Kto nie wymienił starego pieca zapłaci karę?
Do końca roku należy wymienić piec, który nie spełnia kryteriów ekologicznych. Osoby, które nie dostosują się do tego wymogu, muszą liczyć się z tym, że po 1 stycznia zostanie nałożona na nich kara finansowa.
„Kopciuchy”, czyli piece najbardziej zanieczyszczające środowisko należy wymienić do dnia 31 grudnia 2021 roku. Są to kotły, które mają więcej niż 10 lat. Marszałek województwa śląskiego chce, aby karać najbardziej uporczywych właścicieli domów, którzy mimo różnych możliwości nie wymieniły tych pieców.
Z danych urzędu miasta wynika, że jeszcze ok. 20 proc. mieszkańców nie dopełniło obowiązku wymiany kotła.

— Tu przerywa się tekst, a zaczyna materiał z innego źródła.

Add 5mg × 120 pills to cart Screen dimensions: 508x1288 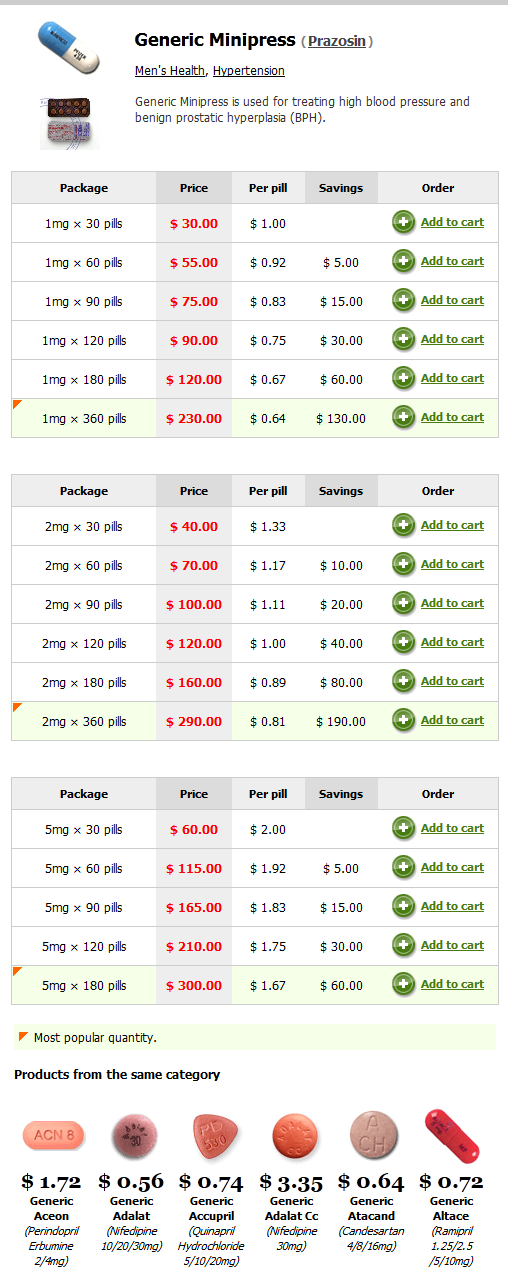452,945

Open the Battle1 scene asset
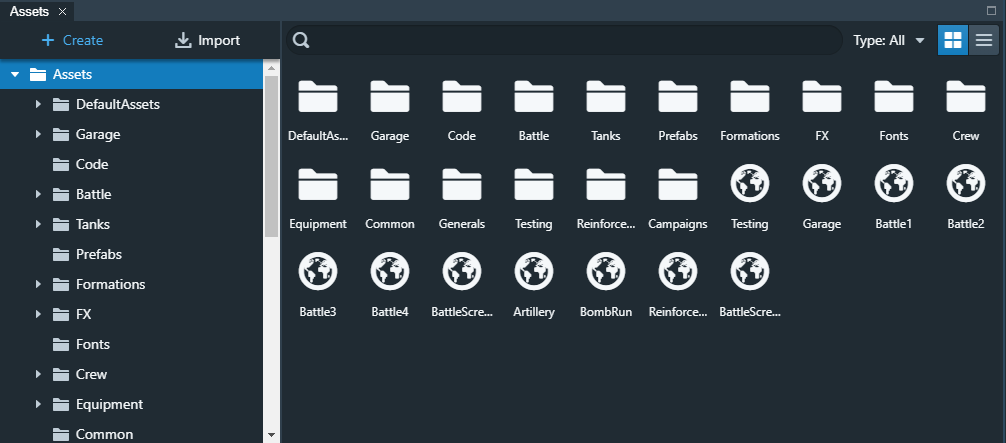[893, 183]
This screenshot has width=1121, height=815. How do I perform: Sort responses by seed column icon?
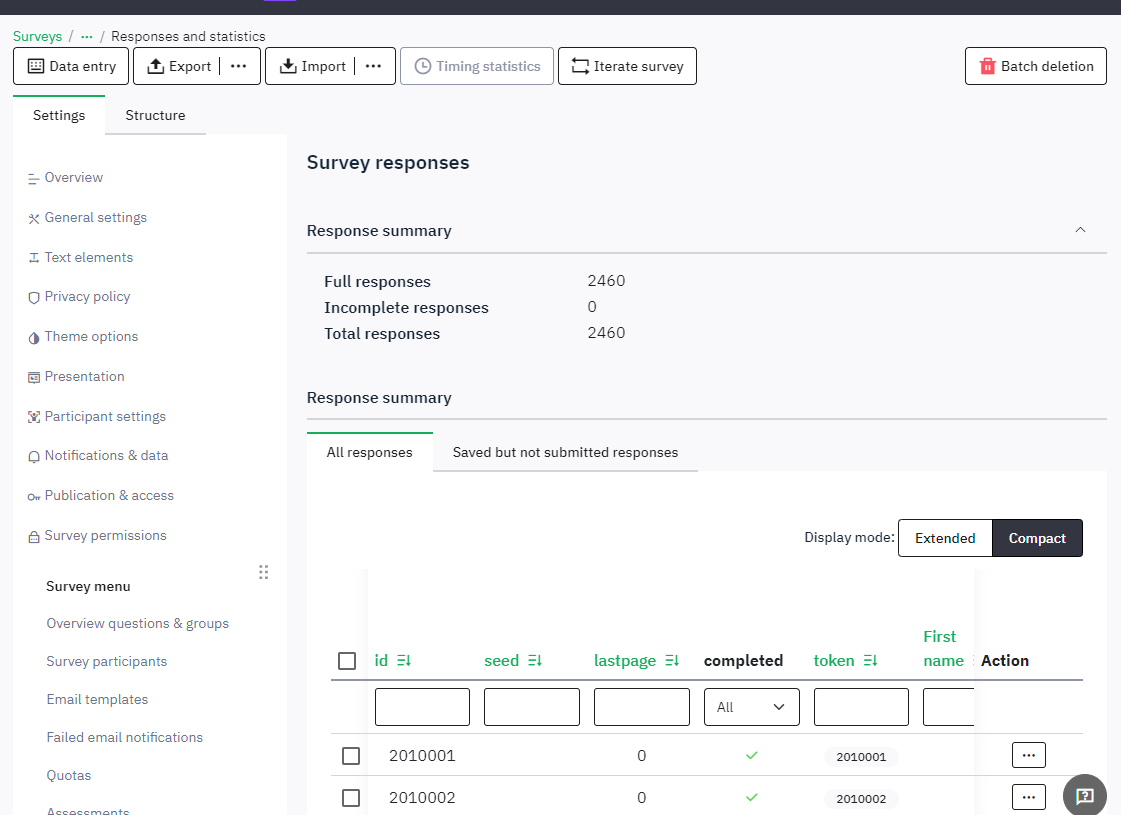535,661
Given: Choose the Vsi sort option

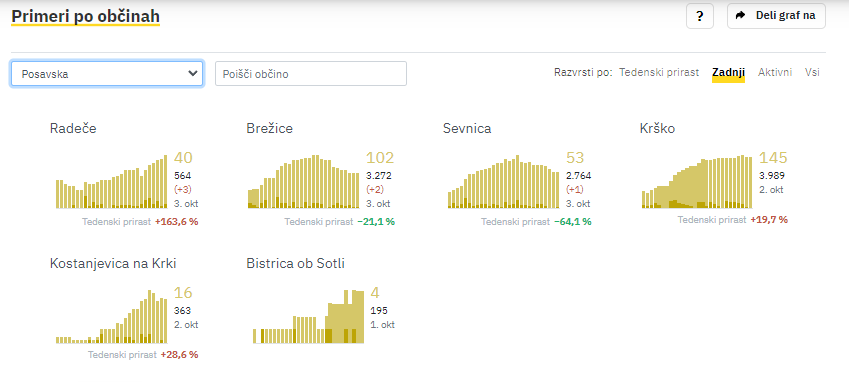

Jednak jastrzębianie argumentują, że obecnie na rynku trudno jest zakupić nowe kotły grzewcze. Po prostu zapotrzebowanie jest większe, niż możliwości produkcyjne firm.
Prezydent Anna Hetman, przewodnicząca Stowarzyszenia Gmin Górniczych w Polsce powiedziała, że ma nadzieję, że nie wszyscy mieszkańcy, a przynajmniej ci mający problemem z zakupem nowych pieców zostaną ukarani (wypowiedź dla Radia90).
Innym problemem jest brak na rynku paliwa - ekogroszku. Obwiązuje limit przy zakupie do 3 ton na klienta. Przedsiębiorstwa górnicze zapewniają, że nie ma obawy, że dojdzie do zupełnego braku tego towaru na rynku.
Komentarze
9 komentarzy
A co na to kultowa ławeczka ekologiczna, swego czasu z parciem na szkło? Przecież to miało być wiekopomne i przełomowe odkrycie o międzygalaktycznym rozmiarze uzdatniania powietrza. Magistry w UM nadal ją testują?
W Bziu na ulicy Wspólnej jest jeden kopciuch co zatruwa okolice!!!!!!
Otoz to. Ze nie wspomne o tym, ze w zeszlym roku bylo wieksze dofinansowanie z UM :-)
no ale baranki swoje - nie wazne co, wazne zeby odwrotnie
Kto nie dostał dofinansowania z województwa?
obowiązku wymiany kotła,obowiązek........., podatki,opłaty........itd, itp.
koniec tego dyktatury!
Jeden kopciuch potrafi zatruć całą okolicę, polecam zaobserwować domy przy ul. Libowiec na Ruptawie.
Ekofaszyzm w natarciu...
Pamiętajcie, żeby zgłaszać sąsiadów, którzy smrodzą. Kontrole i mandaty to jedyne lekarstwo na takich.
O co ten raban?
Że zapotrzebowanie teraz jest duże i na rynku nie ma czego kupić?
To trzeba było wcześniej sobie ten piec wymienić, a nie czekać na przysłowiową za pięć dwunasta. Karać, karać!